Now based on this math, lets’ take paddock number one. It’s 4 acres and so our math says that we will have about 4 days available. Now I can look at it – in the early spring it doesn’t have 4 days available because it’s early. So right here on my chart, I’m planning 2 days. That’s the other part you have to plan around. To get around this whole farm in 20 days, you can’t keep them for the full time. You’ve got to move them quicker. Grass is growing fast and you want to get around and back to paddock 1. Otherwise you’re going to have prairie.
So we’re in optimization of animal performance and we’re also trying to build a staggered rotation. So you can see, you’ve got 2 days here in early May and early June we’re up to 3 days in paddock 1 and in July, I’m up to 4 days.
John: And you’ve got it stepped out into starting in paddock 1, the cows go through the farm and ten you start back on paddock 1 It’s sort of a sequential loop around the farm.
Troy: And you’re measuring your forage growth and you know you’re moving quick because you have a goal to get around the farm in 20 days. So you can’t spend too much time there.
So I already have all of the next rotation mapped out till Labor Day. WHAT?! Yeah! Because we know our inventory, we know what the growth rates are. What we don’t know is the future weather. What we do know is we have a good solar panel. We have good soil health. We have good lime. We’re going to have a few less cows and so I can build in more recovery time.
And by the way, we’re going on camping trips. So if you pan in here, you’ll see that the animals will stay in a paddock for a longer period, and not move. They’ll be in that big paddock for 5 days/a weekend/3 days. Turn them in, they go “Wow there’s a lot of feed here.” When you come back on Monday there’s still a lot of feed. We’ll that’s the object: to grow so much feed you don’t know even what to do with it. 🙂
Animals, then they optimize their happiness and performance to gain weight.

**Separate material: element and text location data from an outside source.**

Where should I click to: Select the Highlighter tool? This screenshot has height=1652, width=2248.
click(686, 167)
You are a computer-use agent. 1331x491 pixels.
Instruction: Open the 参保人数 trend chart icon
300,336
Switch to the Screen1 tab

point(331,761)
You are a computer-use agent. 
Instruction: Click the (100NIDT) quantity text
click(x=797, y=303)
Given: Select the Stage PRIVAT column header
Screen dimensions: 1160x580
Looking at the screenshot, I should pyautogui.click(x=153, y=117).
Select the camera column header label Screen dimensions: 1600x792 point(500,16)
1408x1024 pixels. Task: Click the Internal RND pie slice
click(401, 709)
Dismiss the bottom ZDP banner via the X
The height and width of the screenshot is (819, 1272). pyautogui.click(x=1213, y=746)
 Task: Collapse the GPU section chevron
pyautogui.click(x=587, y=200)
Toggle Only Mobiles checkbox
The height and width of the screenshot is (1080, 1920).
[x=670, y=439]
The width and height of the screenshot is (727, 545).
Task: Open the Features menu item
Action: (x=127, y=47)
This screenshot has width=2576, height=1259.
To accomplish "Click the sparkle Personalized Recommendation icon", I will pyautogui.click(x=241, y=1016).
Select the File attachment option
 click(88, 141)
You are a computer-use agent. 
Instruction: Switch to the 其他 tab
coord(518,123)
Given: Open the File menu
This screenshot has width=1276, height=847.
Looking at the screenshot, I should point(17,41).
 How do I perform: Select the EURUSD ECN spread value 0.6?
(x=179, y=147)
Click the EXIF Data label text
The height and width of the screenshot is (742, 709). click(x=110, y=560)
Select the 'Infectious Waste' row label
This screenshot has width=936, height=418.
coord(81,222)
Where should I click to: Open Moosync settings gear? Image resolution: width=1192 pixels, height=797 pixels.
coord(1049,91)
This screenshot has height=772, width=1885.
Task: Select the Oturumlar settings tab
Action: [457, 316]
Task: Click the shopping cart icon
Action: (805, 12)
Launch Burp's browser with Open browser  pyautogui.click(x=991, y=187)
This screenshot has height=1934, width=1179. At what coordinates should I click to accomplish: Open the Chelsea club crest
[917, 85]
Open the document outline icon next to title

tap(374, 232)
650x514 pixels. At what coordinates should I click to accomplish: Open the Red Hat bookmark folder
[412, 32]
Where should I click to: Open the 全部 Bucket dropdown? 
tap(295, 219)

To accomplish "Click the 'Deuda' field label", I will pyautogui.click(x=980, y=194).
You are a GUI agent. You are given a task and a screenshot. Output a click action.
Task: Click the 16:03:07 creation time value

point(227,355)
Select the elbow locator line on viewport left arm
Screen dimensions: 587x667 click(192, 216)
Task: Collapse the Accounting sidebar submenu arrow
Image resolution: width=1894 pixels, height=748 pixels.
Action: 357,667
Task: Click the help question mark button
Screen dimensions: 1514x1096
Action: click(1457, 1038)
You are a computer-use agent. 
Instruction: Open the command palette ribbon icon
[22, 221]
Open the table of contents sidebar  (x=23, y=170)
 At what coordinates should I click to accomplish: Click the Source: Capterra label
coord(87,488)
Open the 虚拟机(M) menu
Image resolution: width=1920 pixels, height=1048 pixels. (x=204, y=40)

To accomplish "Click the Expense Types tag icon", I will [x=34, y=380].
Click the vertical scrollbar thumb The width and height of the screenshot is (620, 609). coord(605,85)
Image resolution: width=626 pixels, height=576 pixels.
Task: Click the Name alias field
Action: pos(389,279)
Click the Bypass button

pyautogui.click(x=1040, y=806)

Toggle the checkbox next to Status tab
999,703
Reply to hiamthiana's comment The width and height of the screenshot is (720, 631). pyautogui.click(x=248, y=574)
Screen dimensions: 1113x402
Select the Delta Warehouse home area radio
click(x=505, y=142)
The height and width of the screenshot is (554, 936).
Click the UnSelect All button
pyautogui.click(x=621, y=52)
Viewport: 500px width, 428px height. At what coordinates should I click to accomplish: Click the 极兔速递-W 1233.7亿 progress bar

And you optimize your happiness and performance by drinking a few beers at the campsite or playing in the pool with the kids. And you all come back on Monday and you’re super happy.
John: Happy and refreshed and there’s a freedom in that. I get told how hard farming is all the time.
Troy: Farming IS hard!
John: And I get told you must be there every single day. But planning for that time off makes it possible to establish your resources so you can leave. Sometimes those resources are people to cover the farm or sometimes its growing enough feed that the cows don’t want to get out. They’re happy just standing and doing what they’re doing.
Thinking About It
Your homework for March is not a breeze. It requires sitting down with paper and pencil, your grazing chart, your vision and goals, the questions we gave you to help think about your operation and management requirements.
Then you think. Maybe you pencil in some plans. Maybe you talk to your family about what fun things they’d like to include this summer.
Take your time, maybe try planning a week or ten days. You can add a little at a time, or fill it all in, erase what doesn’t work, and/or start all over.
Planning takes time. It’s a little messy. But don’t give up. It’s worth it!